Setting only two verses makes sense musically, since the tempo is slow, and the third verse would undercut climax on the words "Oh God!" The two verses by themselves are nicely symmetrical, one presenting the image of the little girl, and the other comparing the love of God to the love of the parent. The composer is showing better judgment here than the poet did, I think.

Ives occasionally excerpted verses for his songs, rather than including entire poems. His "Children's Hour," for example, sets only the first few lines of the Longfellow poem, and for the final repeat, uses only fragments of the first four lines, which gives the ending a broken, dreamlike quality.

Cal said...

You may be right about "Oh, God." They are practically the only words in the poem that Ives outright replaced, the originals being "Dear Lord."

I am less convinced by the slow tempo explanation. I can think of no reason why a slow song should also be short, or shorter than it might have been.

I still like concreteness and brevity. Lines 2-3 of the third stanza are too elusive for lyrics. Unfortunately line 1 is my favorite of the whole poem; it would have been nice to have heard it sung. And I still think the title is left hanging without the last two lines of the poem, though Ives might have said, "So go read the poem," which, of course, is exactly what I did.

I think the song is brief because Ives wanted the overall experience of it to be ephemeral. He didn't want us to settle in on the melody and anticipate it the third time around. Repeat once to a climax, then sign off. (Or sing off, which is what I initially mistyped.)

Joe Barron said...

I think a third, literal repeat of the complete melody, as short as it is, would be a drag, and Ives proabably realized it. Think of the opening of Beethoven's Fifth: two iteratons of the four-note motif is a knockout. Three would be too much. And that's only four notes.
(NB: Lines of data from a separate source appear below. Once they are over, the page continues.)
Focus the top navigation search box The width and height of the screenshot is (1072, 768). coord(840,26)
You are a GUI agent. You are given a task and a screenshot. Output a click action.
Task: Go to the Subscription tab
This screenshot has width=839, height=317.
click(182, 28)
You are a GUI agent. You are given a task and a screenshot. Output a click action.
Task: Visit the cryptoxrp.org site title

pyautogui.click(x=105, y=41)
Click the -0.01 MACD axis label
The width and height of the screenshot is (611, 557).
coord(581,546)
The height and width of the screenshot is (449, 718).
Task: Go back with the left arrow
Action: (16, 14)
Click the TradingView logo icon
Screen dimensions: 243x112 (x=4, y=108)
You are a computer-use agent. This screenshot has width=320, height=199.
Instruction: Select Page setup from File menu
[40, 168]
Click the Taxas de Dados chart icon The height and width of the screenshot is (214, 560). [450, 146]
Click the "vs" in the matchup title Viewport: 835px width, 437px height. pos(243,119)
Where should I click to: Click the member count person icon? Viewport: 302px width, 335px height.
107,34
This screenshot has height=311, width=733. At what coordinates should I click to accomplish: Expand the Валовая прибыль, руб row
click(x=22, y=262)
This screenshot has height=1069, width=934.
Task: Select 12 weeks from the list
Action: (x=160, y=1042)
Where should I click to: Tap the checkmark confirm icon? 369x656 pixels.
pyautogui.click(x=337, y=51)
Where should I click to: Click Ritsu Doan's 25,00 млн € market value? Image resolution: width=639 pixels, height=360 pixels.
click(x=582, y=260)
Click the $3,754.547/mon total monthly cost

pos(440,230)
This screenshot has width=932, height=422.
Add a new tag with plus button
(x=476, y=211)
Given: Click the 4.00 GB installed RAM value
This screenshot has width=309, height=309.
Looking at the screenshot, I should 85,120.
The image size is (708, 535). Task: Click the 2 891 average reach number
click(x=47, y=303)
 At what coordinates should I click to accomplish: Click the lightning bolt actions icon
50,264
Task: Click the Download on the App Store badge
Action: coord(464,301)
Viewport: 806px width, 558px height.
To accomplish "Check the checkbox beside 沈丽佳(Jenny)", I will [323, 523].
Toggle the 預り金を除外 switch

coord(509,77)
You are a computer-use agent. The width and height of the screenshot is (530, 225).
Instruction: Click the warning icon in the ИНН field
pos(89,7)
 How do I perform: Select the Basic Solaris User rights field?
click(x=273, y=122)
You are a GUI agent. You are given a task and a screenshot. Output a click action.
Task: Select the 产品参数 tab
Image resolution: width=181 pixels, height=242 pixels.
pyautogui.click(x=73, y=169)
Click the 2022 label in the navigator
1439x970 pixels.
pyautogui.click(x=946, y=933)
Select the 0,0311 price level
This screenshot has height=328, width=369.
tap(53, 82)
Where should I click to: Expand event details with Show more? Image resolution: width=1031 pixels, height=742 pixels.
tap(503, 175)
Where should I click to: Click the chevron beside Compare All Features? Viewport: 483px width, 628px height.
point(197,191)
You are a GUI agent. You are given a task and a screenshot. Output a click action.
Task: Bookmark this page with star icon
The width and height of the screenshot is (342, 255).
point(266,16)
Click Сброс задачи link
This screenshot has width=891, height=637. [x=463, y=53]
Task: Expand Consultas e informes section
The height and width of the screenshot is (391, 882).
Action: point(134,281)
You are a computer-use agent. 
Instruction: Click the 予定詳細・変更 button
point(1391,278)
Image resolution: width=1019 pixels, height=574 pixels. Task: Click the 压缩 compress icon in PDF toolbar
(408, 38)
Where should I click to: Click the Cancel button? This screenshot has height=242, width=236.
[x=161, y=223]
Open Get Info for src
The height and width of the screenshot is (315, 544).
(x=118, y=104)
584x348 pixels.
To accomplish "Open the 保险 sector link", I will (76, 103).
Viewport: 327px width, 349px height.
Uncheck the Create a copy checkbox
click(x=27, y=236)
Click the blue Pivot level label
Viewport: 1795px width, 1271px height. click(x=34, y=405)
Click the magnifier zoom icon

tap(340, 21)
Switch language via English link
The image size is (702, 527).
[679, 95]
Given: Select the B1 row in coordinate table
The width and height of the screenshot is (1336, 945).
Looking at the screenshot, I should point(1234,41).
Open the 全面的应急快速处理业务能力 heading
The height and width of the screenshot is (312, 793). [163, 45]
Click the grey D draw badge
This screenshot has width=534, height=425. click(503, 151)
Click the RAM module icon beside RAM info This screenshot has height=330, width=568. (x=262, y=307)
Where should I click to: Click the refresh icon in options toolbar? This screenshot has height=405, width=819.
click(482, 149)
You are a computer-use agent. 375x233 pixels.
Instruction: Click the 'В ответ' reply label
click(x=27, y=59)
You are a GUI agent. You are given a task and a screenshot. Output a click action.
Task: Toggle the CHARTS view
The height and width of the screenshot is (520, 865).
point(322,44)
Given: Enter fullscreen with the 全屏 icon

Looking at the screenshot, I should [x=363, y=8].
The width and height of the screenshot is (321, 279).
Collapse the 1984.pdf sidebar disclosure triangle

Listen to the song "Walt Whitman," which is one of his finest: it uses only a piece of Song of Myself.

Joe Barron said...

Looking at at it again, I notice that in addition to changing the words "Dear Lord" to "Oh God," Ives switched the word order. In the poem, the line reads, "And only when our hands we lay, Dear Lord, in Thine, the night is day." Ives changed it to "And only when our hands we lay in Thine, Oh God! the night is day." Another liberty, but just about demanded by the musical phrase.

Cal said...

" . . . the song 'Walt Whitman' . . . uses only a piece of Song of Myself."

I'll say. It uses five lines out of 1346. That makes leaving out one short stanza of the Whittier poem seem pretty trivial. I am humbled.

I'm going to have to get over the brevity issue, too. Those five lines go by in a flash in the Ives song. This is ever shorter than ephemeral, it's truncated.